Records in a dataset

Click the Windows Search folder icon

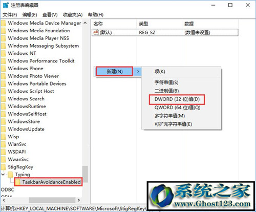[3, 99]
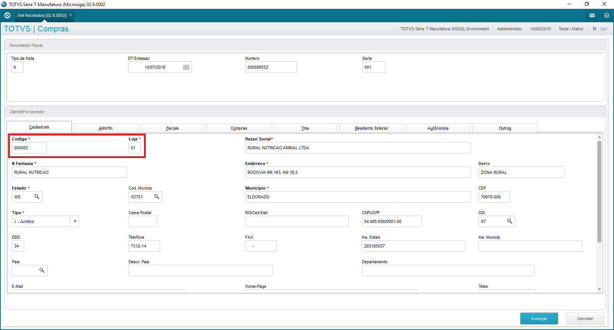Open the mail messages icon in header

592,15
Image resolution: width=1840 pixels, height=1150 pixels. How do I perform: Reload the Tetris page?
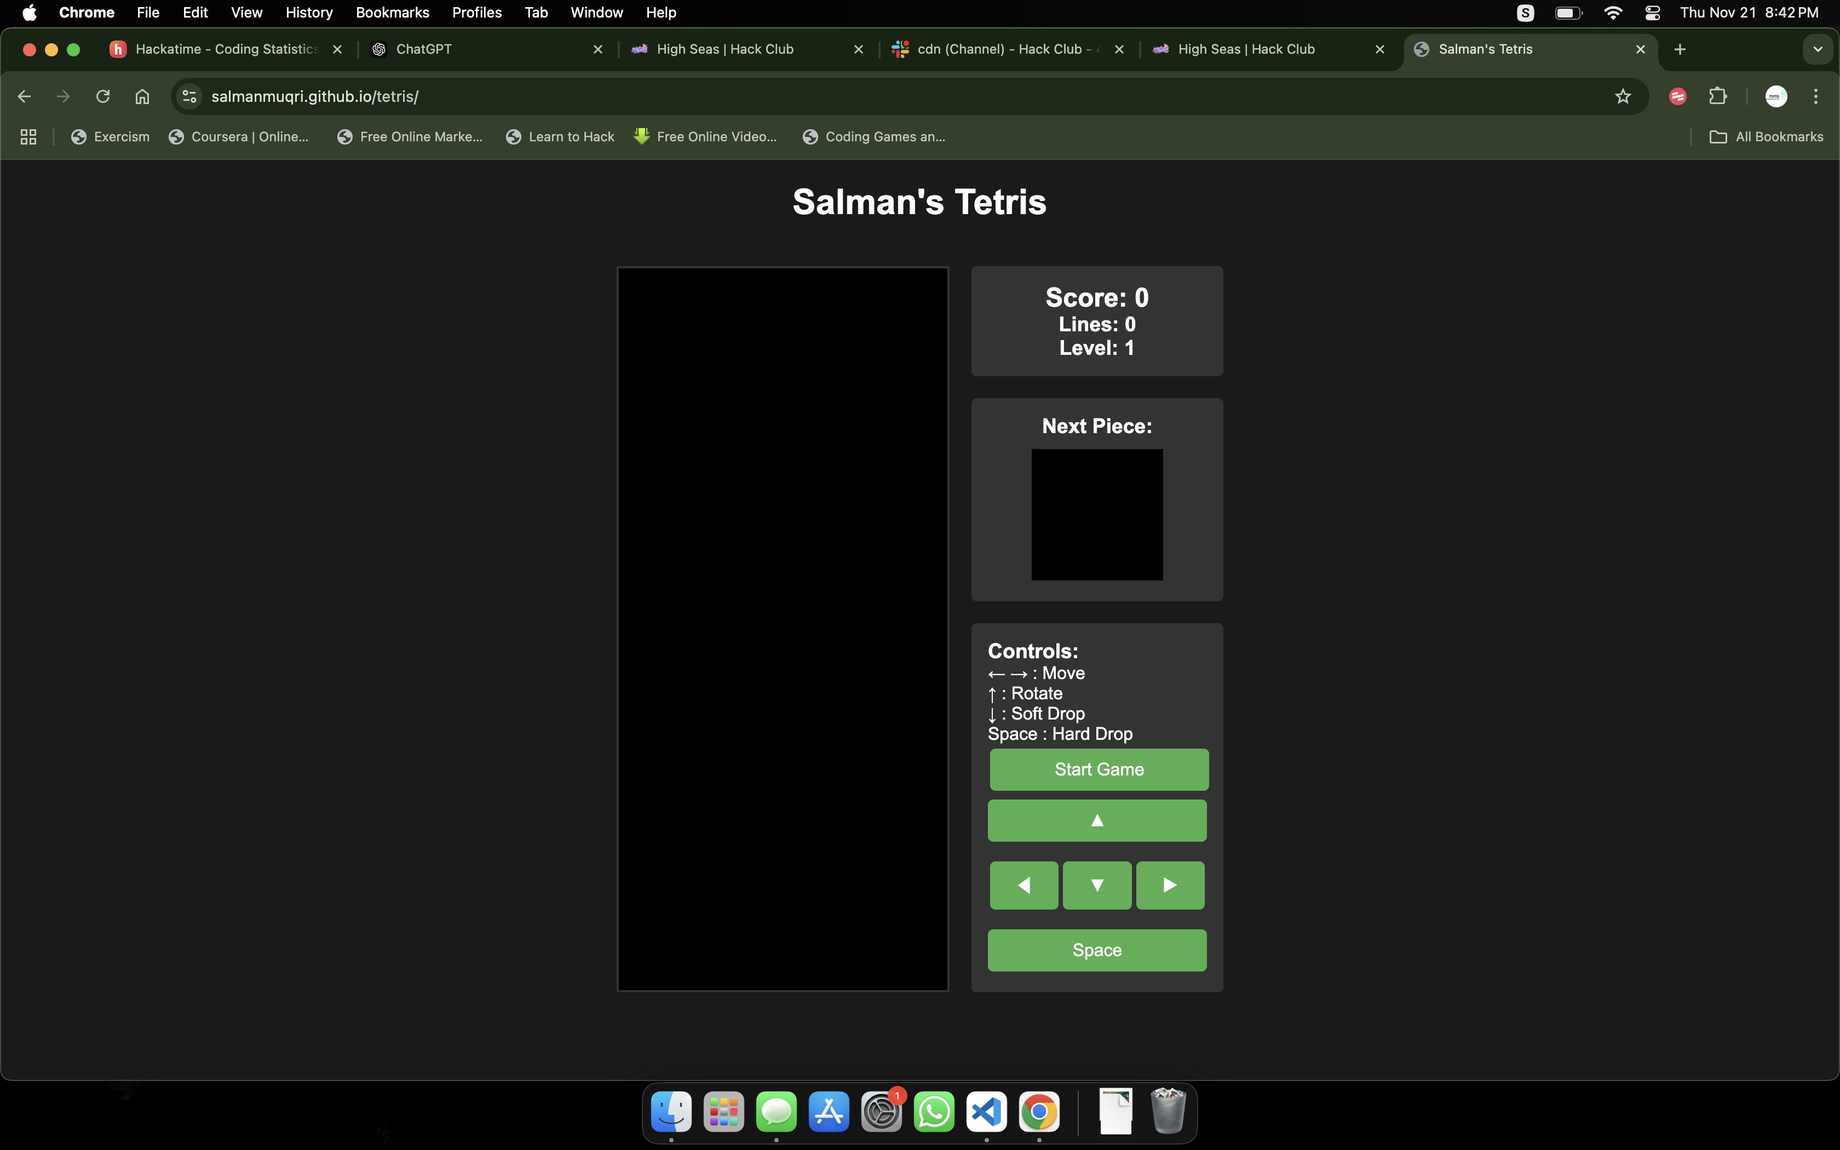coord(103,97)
--
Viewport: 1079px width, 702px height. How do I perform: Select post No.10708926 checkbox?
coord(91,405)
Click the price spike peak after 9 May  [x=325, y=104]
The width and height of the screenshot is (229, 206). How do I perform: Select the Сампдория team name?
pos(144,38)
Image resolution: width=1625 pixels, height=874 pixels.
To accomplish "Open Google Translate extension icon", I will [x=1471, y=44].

* **Objective**:
Starting with the line with "Image resolution: width=1625" and going on through the line with "will [x=1471, y=44].", write those lines out again, swapping "pixels" for "px" and leaving everything else unchanged.

* **Answer to the task**:
Image resolution: width=1625 px, height=874 px.
To accomplish "Open Google Translate extension icon", I will [x=1471, y=44].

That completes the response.